**Article**
====
TALLINN, Estonie. – « On est Américains et on vient de Washington, où l’on a créé une boîte de design. Mais grâce à e-Residency, on est en train d’obtenir une nationalité européenne, ce qui va aussi nous permettre de lancer une antenne en Estonie et d’accéder au marché européen », explique plein d’enthousiasme Graham Austin, commercial de l’agence Pareto Design à l’allure de bon gendre, rencontré au hasard des bavardages sur le sommet numérique de Tallinn. Pendant qu’en France, on parle de « start-up nation », l’Estonie, elle, peut se targuer d’avoir des agences gouvernementales qui fonctionnent comme des start-up, notamment avec e-Residency, programme qui a déjà convaincu 22 000 personnes venant de 138 pays différents.
E-residency, tout le monde de la cyberdiplomatie n’a que ce programme à la bouche. Il faut dire qu’il n’a pas d’équivalent sur l’échiquier international et semble être le soft power de demain. Cette initiative en ligne propose à n’importe qui dans le monde d’acquérir, contre 100 euros, une carte d’identité numérique éditée par l’administration estonienne – des papiers suffisants pour ouvrir une société boîte aux lettres dans le plus nordique des pays baltes. Entre une nouvelle humanité numérique saluée et l’ombre d’un paradis fiscal craint, démêlons le vrai du faux.
L’Estonie, laboratoire à innovations numériques
D’abord, soulignons l’essentiel : une telle idée ne pouvait émerger que dans le laboratoire à expérimentations numériques qu’est l’Estonie, pays autant de l’est que du nord, qui a profité de la proclamation de son indépendance vis-à-vis de l’ex-URSS en 1991 pour choisir à son économie un avantage comparatif national : Internet et les nouvelles technologies.
====
[Un bloc de données]
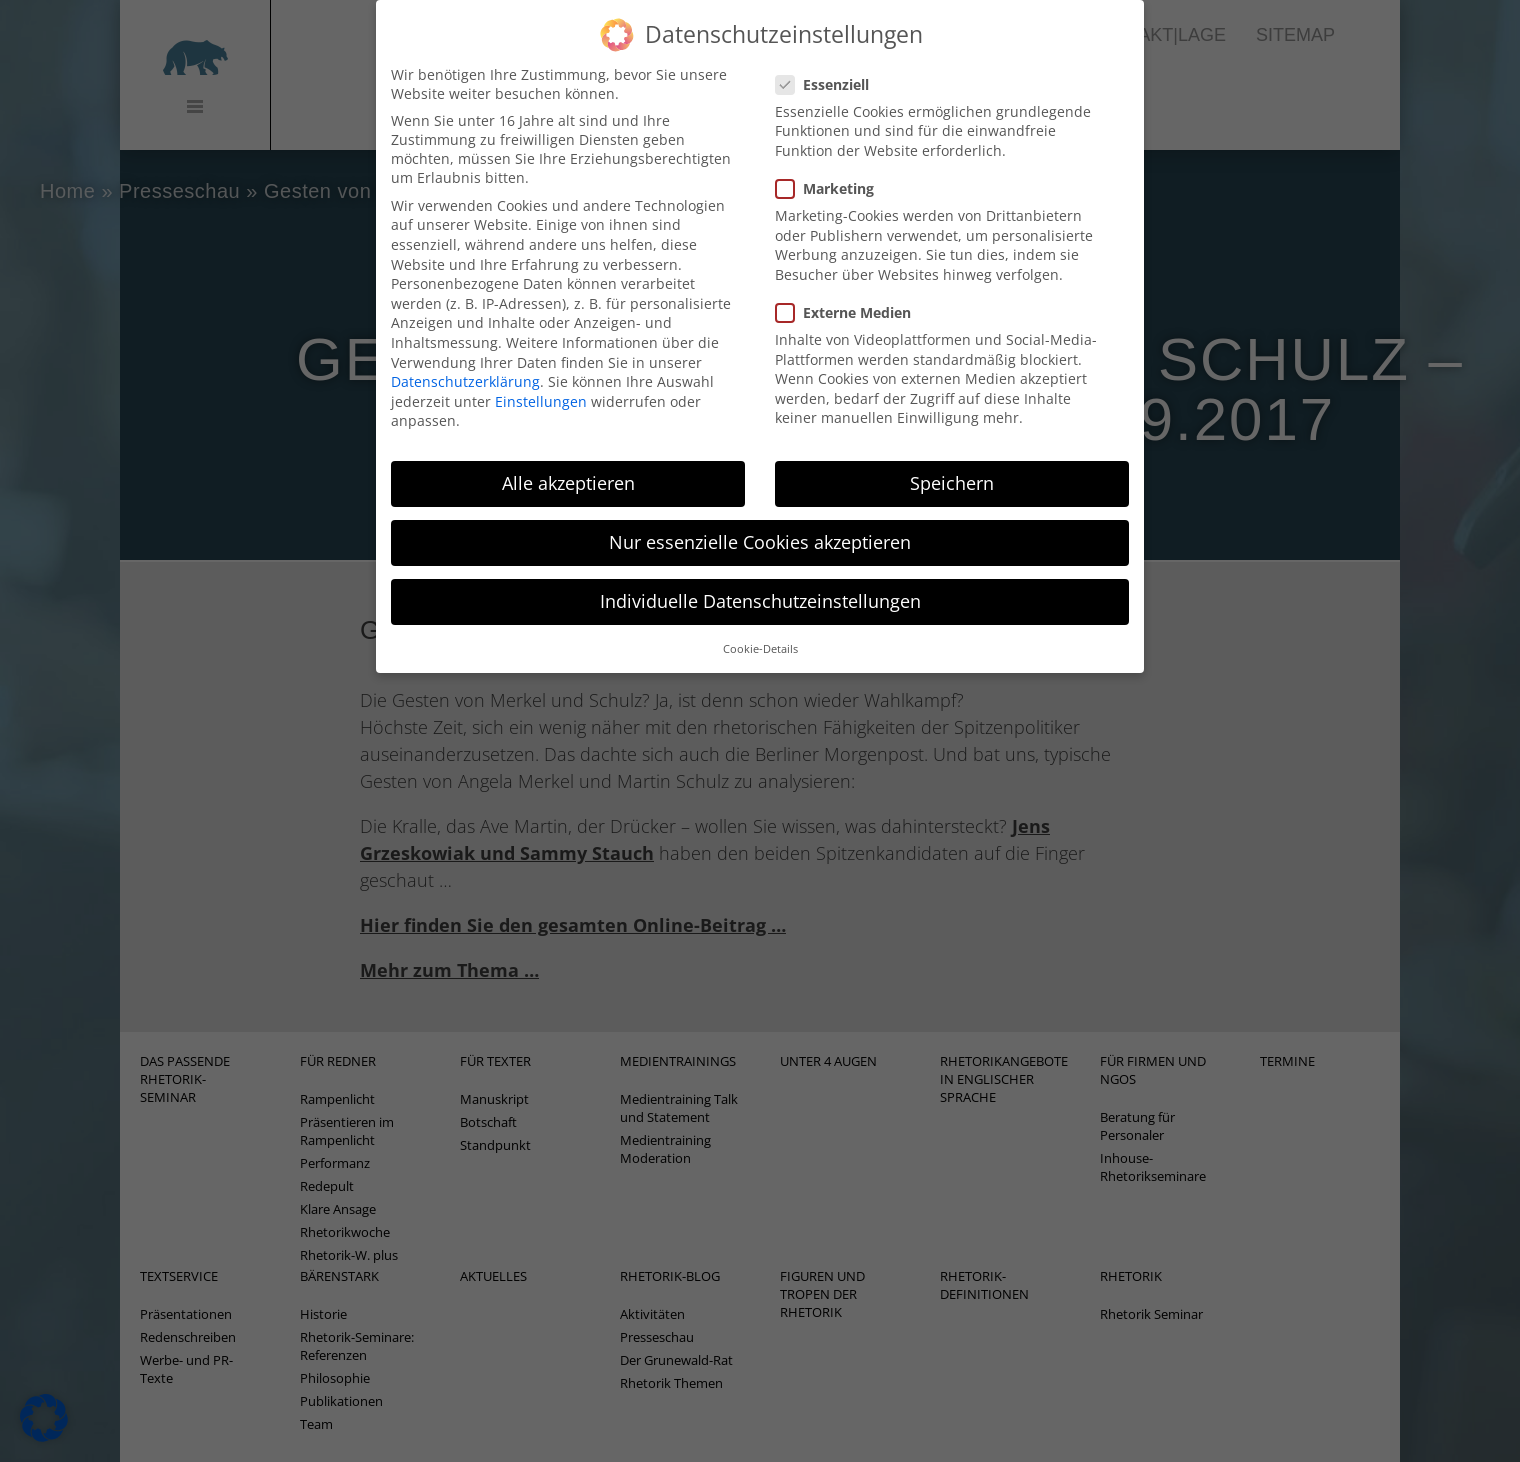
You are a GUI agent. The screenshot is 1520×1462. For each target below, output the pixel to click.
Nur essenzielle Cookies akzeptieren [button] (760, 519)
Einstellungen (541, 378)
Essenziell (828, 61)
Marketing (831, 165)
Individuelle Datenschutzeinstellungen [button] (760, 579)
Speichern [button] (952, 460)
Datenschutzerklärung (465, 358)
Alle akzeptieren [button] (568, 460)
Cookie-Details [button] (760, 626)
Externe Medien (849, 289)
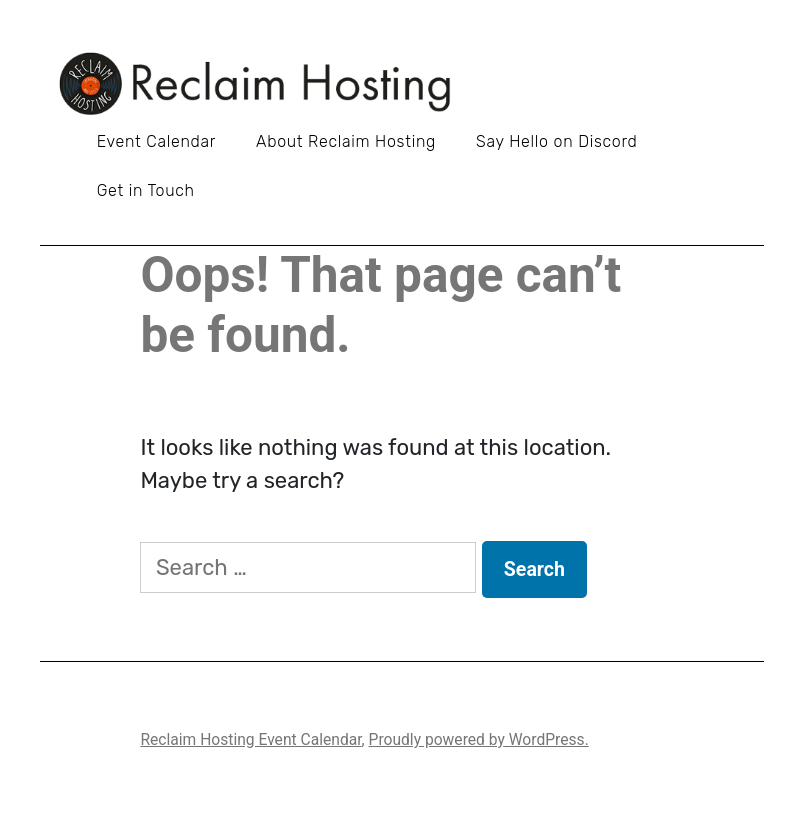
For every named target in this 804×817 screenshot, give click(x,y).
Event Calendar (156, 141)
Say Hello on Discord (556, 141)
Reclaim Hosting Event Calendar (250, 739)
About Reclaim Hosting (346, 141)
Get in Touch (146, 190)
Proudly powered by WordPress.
====
**Consigne A**
Dans les enregistrements, remplace « Reclaim Hosting » par « Reclaim Cloud » dans les lignes allant de celle qui contient « Essenziell (828, 61) » jusqu'à la fin, sans rien modifier d'autre, et recopie ces lignes sans les images.
**Consigne B**
Poursuis l'article sur l'e-Residency en Estonie à partir de là où il s'arrête.
L'article et les enregistrements n'ont rien à voir l'un avec l'autre.

**Réponse finale A**
Essenziell (828, 61)
Marketing (831, 165)
Individuelle Datenschutzeinstellungen [button] (760, 579)
Speichern [button] (952, 460)
Datenschutzerklärung (465, 358)
Alle akzeptieren [button] (568, 460)
Cookie-Details [button] (760, 626)
Externe Medien (849, 289)
For every named target in this 804×817 screenshot, give click(x,y).
Event Calendar (156, 141)
Say Hello on Discord (556, 141)
Reclaim Cloud Event Calendar (250, 739)
About Reclaim Cloud (346, 141)
Get in Touch (146, 190)
Proudly powered by WordPress.

**Réponse finale B**
E-Residency se trouve dans un bâtiment ultra moderne, sur une ancienne friche industrielle de production de cellulose
Car avant d’être un facilitateur de business, la nationalité en ligne est une idée politique servant de vitrine progressiste et technologique à l’ancienne république socialiste. Nichée en dessous de la Finlande et à l’ouest de la Russie, l’Estonie est un pays balte de seulement 1,3 million d’habitants. « Ici, la question d’attirer du monde s’est toujours posée », explique à Mashable FR Arnaud Castaignet, ancien chargé de la « communication digitale » et de la stratégie numérique de François Hollande, devenu responsable des relations publiques e-Residency depuis juin 2017. Le Français expatrié à Tallinn nous accueille dans les bureaux de e-Residency, au 3e étage de Fahle maja, un bâtiment ultramoderne dont les briques soutiennent un rectangle de verre posé dans une ancienne friche industrielle de production de cellulose, au sud-est de la ville. À l’image du programme innovant qu’il abrite, nous voilà dans un building « de rupture » qui s’élance dans une cité encore jalonnée de constructions soviétiques et de maisons en bois de pêcheurs.
Méthode agile d’une « start-up gouvernementale »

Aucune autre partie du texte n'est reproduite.